Stored data entries

────────

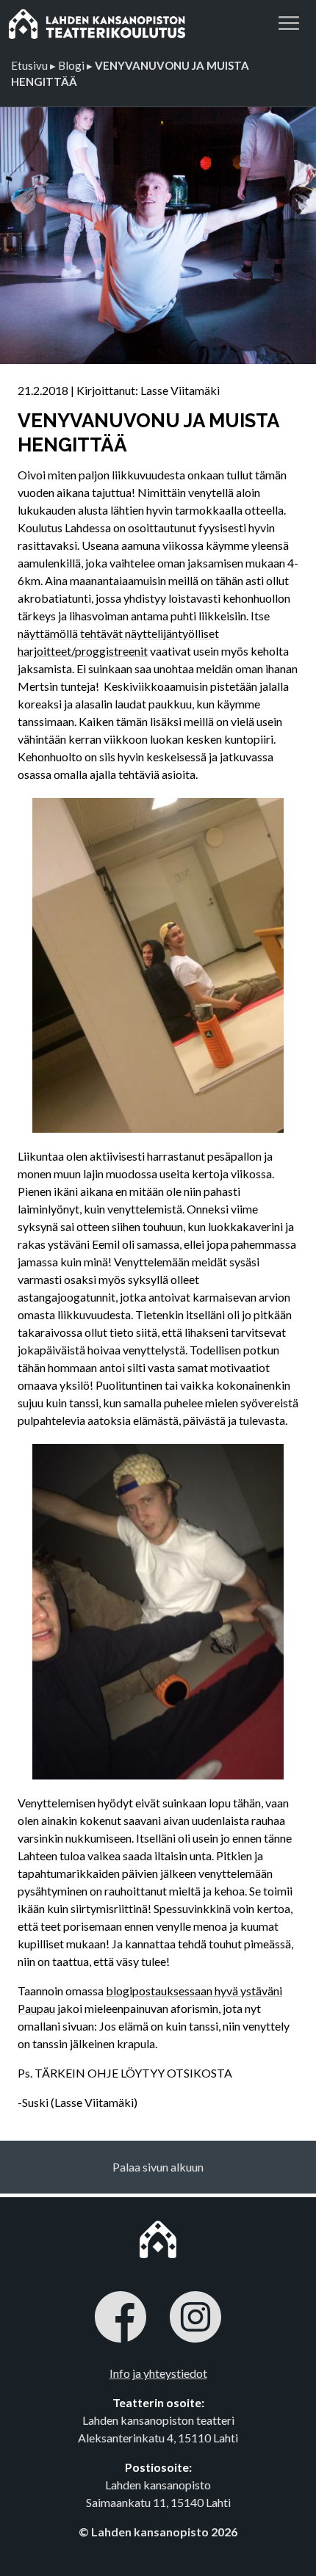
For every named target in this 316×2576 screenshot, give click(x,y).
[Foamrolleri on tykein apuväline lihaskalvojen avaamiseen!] (158, 1611)
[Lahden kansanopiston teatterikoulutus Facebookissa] (120, 2319)
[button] (288, 21)
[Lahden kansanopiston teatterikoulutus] (110, 23)
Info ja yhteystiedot (158, 2373)
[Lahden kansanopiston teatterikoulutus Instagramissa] (195, 2319)
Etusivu (29, 65)
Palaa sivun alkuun (158, 2167)
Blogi (71, 65)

────────

Work to complete: From the records given above, copy all lines containing "teatterikoulutus".

Response box:
[Lahden kansanopiston teatterikoulutus Facebookissa] (120, 2319)
[Lahden kansanopiston teatterikoulutus] (110, 23)
[Lahden kansanopiston teatterikoulutus Instagramissa] (195, 2319)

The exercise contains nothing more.